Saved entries
┌────────

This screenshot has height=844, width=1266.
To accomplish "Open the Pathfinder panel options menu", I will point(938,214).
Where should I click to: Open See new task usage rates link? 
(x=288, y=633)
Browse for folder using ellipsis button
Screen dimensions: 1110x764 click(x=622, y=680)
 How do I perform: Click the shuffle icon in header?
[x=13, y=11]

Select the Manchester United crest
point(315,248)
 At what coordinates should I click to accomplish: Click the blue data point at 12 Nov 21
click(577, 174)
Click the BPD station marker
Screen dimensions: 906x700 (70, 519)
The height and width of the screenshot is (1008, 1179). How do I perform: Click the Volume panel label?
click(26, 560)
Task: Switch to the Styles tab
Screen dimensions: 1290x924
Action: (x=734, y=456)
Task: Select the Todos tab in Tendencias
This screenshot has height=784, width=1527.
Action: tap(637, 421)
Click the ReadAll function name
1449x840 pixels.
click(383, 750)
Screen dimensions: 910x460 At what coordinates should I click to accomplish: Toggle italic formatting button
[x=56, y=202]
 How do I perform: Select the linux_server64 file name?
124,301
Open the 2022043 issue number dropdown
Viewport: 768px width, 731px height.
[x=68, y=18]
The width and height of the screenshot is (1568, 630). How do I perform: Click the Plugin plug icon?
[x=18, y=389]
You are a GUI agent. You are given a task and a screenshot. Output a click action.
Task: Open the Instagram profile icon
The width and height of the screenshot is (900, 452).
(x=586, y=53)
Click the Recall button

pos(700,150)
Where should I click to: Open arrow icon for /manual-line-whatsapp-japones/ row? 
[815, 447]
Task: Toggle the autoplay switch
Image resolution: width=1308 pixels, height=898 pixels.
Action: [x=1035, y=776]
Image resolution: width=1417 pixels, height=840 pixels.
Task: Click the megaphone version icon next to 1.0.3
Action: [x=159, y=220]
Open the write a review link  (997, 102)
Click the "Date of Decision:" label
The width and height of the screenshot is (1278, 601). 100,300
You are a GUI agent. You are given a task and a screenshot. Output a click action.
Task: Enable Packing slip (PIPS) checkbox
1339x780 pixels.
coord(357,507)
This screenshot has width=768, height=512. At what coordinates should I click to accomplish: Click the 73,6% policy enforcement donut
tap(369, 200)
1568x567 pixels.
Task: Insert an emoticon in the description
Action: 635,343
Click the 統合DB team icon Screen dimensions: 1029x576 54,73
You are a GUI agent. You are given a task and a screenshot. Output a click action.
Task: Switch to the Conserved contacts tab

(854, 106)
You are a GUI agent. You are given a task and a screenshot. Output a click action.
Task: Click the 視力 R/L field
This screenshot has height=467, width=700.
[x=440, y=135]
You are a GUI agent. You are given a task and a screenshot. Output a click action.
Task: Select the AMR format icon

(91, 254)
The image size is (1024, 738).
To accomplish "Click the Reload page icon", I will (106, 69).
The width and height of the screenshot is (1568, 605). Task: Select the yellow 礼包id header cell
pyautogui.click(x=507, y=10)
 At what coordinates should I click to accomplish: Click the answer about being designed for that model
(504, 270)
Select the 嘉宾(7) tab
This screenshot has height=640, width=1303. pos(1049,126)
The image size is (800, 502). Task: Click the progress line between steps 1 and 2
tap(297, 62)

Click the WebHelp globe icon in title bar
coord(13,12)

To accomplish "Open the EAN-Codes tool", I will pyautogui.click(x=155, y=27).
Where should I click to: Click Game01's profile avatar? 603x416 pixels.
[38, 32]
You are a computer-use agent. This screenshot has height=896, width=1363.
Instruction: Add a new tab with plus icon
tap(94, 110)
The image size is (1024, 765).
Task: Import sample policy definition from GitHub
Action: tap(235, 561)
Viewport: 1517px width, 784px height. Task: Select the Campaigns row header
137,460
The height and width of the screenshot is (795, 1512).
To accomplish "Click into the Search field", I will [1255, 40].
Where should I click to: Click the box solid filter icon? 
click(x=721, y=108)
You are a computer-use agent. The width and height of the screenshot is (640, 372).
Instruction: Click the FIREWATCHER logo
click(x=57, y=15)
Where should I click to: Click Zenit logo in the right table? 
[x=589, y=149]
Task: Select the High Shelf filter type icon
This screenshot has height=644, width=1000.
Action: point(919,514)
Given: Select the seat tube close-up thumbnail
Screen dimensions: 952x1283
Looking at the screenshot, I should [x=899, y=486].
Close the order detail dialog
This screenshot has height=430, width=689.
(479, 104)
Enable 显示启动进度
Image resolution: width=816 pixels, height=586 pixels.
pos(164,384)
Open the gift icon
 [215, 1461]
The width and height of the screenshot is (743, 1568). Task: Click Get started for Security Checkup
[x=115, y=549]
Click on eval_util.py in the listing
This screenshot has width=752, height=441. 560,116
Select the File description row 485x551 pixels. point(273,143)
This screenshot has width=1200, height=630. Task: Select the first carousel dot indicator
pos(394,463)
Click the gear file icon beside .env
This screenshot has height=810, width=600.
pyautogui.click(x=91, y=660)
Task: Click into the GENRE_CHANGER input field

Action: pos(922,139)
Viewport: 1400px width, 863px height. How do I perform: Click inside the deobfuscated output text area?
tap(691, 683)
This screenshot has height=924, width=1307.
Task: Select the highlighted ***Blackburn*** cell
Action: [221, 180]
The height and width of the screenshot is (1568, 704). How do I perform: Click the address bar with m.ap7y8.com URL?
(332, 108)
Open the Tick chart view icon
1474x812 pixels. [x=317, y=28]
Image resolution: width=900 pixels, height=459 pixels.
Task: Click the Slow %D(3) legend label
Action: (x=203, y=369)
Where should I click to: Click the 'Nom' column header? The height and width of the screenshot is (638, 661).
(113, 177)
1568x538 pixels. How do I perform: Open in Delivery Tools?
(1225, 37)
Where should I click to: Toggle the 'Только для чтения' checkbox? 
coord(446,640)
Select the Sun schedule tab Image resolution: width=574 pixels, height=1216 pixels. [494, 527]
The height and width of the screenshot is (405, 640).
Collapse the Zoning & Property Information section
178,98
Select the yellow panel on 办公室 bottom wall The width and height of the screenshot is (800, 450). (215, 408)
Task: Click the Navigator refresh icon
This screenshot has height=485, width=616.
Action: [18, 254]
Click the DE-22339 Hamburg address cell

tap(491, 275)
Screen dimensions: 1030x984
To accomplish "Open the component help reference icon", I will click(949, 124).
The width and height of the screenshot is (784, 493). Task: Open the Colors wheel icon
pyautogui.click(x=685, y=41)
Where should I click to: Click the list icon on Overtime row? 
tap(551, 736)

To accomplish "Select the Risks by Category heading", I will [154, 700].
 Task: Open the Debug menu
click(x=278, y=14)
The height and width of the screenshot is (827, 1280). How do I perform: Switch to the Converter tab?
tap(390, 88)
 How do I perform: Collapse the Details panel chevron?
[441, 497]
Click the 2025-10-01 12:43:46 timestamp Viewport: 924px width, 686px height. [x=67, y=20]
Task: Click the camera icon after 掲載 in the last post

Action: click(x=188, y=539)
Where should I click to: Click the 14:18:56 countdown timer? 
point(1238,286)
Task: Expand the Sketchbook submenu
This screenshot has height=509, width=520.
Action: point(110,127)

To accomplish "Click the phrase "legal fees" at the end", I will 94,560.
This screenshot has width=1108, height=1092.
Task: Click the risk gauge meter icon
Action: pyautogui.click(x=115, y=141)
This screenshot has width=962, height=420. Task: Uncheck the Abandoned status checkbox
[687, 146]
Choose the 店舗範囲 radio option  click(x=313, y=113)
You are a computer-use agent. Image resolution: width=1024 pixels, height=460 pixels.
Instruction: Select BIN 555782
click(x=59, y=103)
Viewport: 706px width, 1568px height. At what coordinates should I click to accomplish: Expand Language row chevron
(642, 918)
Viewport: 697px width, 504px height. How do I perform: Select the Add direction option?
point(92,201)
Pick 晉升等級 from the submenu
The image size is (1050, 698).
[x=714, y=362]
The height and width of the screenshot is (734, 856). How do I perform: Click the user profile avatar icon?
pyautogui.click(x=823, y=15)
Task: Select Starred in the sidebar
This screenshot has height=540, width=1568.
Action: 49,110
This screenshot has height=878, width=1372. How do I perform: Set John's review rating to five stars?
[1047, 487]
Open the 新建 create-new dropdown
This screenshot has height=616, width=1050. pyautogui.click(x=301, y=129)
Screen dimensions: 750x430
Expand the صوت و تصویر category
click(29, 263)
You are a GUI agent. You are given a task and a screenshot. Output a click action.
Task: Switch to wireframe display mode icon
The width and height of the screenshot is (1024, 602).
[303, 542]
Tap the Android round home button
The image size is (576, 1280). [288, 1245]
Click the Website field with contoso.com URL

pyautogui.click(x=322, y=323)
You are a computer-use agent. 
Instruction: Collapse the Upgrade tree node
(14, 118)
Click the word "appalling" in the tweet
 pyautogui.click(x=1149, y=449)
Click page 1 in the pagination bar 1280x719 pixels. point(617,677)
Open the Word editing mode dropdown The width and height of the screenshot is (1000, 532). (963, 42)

└────────

(REQUIRED ACTION) Look through the data above and return exactly the lines from the one that contains "Open the gift icon" to the one that contains "Select the Sun", inclusive, with nothing else.

(SOLVED PROBLEM)
Open the gift icon
 [215, 1461]
The width and height of the screenshot is (743, 1568). Task: Click Get started for Security Checkup
[x=115, y=549]
Click on eval_util.py in the listing
This screenshot has width=752, height=441. 560,116
Select the File description row 485x551 pixels. point(273,143)
This screenshot has width=1200, height=630. Task: Select the first carousel dot indicator
pos(394,463)
Click the gear file icon beside .env
This screenshot has height=810, width=600.
pyautogui.click(x=91, y=660)
Task: Click into the GENRE_CHANGER input field

Action: pos(922,139)
Viewport: 1400px width, 863px height. How do I perform: Click inside the deobfuscated output text area?
tap(691, 683)
This screenshot has height=924, width=1307.
Task: Select the highlighted ***Blackburn*** cell
Action: [221, 180]
The height and width of the screenshot is (1568, 704). How do I perform: Click the address bar with m.ap7y8.com URL?
(332, 108)
Open the Tick chart view icon
1474x812 pixels. [x=317, y=28]
Image resolution: width=900 pixels, height=459 pixels.
Task: Click the Slow %D(3) legend label
Action: (x=203, y=369)
Where should I click to: Click the 'Nom' column header? The height and width of the screenshot is (638, 661).
(113, 177)
1568x538 pixels. How do I perform: Open in Delivery Tools?
(1225, 37)
Where should I click to: Toggle the 'Только для чтения' checkbox? 
coord(446,640)
Select the Sun schedule tab Image resolution: width=574 pixels, height=1216 pixels. [494, 527]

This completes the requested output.